Dolos sauta pour ramasser l'arme, mais maintenant, la sorcière était prête :
— Sik !
Sa paume s'embrasa comme le soleil, aveuglant tout le monde dans la salle. Chacun se protégeait les yeux. Helja aperçut le petit homme foncer droit sur le roi, qui criait de douleur, essayant de retirer le couteau enfoncé dans sa chair. Les hurlements de Charlie se mélangeaient aux siens et c'était un vrai supplice à entendre pour la sorcière.
Toujours le membre illuminé, Helja glissa jusqu'à la puissance et l'attrapa avant de se relever. La luminosité diminua, leur permettant de voir correctement.
Aussitôt, Helja agita l'arme, faisant disparaître les gardes et Dolos en minuscule tas de cendre. Elle se tourna ensuite vers le souverain qui leva les mains.
— Si vous me tuez, prévint-il, vous la tuez aussi.
— Je suis au courant, c'est pour ça que je ne vais rien faire, du moins, tant que nous n'aurons pas trouvé un moyen d'annuler ce maléfice.
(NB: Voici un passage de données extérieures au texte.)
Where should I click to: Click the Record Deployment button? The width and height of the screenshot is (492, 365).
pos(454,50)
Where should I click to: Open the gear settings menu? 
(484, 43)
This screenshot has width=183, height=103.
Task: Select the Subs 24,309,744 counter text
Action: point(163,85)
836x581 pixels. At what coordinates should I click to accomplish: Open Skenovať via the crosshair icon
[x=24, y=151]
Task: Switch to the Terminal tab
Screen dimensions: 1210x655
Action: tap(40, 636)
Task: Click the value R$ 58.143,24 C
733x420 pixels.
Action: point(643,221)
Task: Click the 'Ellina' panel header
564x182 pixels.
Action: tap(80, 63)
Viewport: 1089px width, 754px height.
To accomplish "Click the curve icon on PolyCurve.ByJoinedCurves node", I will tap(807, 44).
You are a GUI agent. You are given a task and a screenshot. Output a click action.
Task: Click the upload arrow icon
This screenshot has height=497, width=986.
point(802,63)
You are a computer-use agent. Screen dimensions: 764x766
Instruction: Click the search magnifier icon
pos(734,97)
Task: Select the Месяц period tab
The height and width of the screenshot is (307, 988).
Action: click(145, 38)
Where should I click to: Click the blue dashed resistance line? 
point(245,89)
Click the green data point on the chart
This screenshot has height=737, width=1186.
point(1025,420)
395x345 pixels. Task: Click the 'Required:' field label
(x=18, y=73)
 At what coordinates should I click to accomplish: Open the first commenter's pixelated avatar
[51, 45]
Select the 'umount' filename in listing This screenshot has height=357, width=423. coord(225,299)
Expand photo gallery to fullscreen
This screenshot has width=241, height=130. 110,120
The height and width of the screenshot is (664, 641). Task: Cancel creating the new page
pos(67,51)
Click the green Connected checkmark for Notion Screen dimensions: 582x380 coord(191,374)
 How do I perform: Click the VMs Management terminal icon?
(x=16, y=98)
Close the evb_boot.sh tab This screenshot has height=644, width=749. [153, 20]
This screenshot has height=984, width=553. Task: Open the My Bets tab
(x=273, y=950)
Galvat !
Des bandelettes noires sortirent de son corps et s'enroulèrent autour de celui du roi, comme des serpents. Il ne put bientôt plus bouger, ni même parler.
— Tu as réussi ! cria Charlie, la paume sur le poignet ensanglanté, la joie surpassant la douleur.
— Comment as-tu fait ? J'avais l'impression que tu savais à chaque fois ce qui allait se passer, la gratifia Luba.
— Disons que j'ai eu de la chance...
Et elle avait raison. Elle ignorait pourquoi, mais à deux reprises, Gargoth n'avait pas tué ses gardes et avait préféré les envoyer accomplir le sale boulot. Et c'était ce choix, pourtant anodin, qui leur avait sauvé la vie. Elles s'enlacèrent toutes les trois pendant de longues minutes, sous le regard de dégoût du souverain ligoté. Puis Charlie demanda :
— Qu'est ce qu'on fait maintenant ? Avec l'arme et pour le roi ?
— D'abord, je vais le soigner, pour toi. Puis nous allons découvrir un moyen de vous séparer tous les deux. Et ensuite, on fera ce qui doit être fait. Et pour ça, Helja montra la branche, on ne peut pas la laisser quitter ces lieux.
Elle appuya ses propos en brisant la puissance qui, au final, ne ressemblait désormais plus qu'à de simples morceaux de bois.
Une intense lumière, qui engloba toute la salle, emporta avec elles les quatre individus. Lorsqu'ils ouvrirent les yeux, tous se trouvaient dehors à côté du puits. Le soleil était encore levé et l'air rafraîchissant.
Helja s'occupa de la blessure au poignet du roi quand Charlie demanda :
— Où allons-nous ?
— Peu importe, tant que nous sommes toutes les trois, répondit Luba.
— Allons d'abord nous reposer, préconisa Helja.
Elles marchèrent vers la sortie, tirant avec elles le souverain qui trébucha plusieurs fois. Elles retrouvèrent les chevaux, toujours attelés, comme si elles venaient juste de les quitter. Lorsque la sorcière serra les liens de Gargoth contre la selle pour qu'il la suive à pieds, elle entendit Charlie pleurer. La jeune fille montait sur le deuxième canasson, accompagnée de Luba.
— Qu'est ce qu'il y a ? interrogea Helja.
— Je repense à Bastet, nous n'avons même pas récupéré son corps.
— Nous ferons quelque chose pour lui dès que nous atteindrons le prochain village, lui promit Luba.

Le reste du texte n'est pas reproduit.